-- Start of Task data --

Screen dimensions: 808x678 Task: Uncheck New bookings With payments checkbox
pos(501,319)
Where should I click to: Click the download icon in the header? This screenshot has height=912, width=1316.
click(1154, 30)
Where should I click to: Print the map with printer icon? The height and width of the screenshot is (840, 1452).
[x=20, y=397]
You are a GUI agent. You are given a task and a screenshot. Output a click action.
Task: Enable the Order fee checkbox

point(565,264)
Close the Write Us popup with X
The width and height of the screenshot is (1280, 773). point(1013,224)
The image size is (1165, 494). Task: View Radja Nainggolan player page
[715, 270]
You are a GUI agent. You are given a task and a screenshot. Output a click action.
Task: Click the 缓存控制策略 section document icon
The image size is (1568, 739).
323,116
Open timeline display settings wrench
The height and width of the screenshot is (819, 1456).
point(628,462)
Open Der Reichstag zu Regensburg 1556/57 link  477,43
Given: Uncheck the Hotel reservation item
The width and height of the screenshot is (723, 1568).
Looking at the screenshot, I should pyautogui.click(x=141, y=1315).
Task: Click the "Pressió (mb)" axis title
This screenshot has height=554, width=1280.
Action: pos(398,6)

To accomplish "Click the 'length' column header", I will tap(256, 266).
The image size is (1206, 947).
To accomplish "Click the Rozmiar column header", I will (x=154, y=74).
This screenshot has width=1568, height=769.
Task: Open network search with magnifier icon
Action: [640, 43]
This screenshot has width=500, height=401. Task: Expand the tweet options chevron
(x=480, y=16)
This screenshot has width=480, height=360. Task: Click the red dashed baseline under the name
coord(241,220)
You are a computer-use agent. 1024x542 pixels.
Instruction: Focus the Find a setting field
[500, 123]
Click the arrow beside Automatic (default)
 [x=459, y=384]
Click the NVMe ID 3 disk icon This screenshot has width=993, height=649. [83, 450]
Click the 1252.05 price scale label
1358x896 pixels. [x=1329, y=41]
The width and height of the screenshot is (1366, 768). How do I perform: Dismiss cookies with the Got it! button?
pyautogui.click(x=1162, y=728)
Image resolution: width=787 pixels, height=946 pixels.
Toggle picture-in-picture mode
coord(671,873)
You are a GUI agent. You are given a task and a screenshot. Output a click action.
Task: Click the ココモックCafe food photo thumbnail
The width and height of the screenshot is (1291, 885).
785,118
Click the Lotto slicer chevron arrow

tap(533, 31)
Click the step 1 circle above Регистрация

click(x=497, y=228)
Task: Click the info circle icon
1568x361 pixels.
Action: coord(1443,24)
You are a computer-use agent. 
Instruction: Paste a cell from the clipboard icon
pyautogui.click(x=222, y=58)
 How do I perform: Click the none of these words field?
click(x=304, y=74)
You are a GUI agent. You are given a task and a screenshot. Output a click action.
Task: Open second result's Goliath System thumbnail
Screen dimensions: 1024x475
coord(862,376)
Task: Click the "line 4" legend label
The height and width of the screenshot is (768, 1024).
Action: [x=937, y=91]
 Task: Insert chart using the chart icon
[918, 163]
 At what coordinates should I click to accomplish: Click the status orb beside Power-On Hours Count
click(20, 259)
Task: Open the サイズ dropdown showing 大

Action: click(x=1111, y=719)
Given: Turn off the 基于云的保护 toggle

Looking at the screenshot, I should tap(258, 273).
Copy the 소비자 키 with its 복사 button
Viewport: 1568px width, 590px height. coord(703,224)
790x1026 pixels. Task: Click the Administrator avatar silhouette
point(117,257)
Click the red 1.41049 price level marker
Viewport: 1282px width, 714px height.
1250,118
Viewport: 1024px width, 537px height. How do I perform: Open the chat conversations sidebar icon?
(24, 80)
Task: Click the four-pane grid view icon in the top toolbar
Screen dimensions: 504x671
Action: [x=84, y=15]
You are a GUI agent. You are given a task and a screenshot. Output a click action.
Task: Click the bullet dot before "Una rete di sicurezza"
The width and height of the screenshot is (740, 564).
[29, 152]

-- End of Task data --

- [Objective]: Extract every line of the records above that contains the string "column", matching case exactly.

- [Solution to this problem]:
To accomplish "Click the 'length' column header", I will tap(256, 266).
To accomplish "Click the Rozmiar column header", I will (x=154, y=74).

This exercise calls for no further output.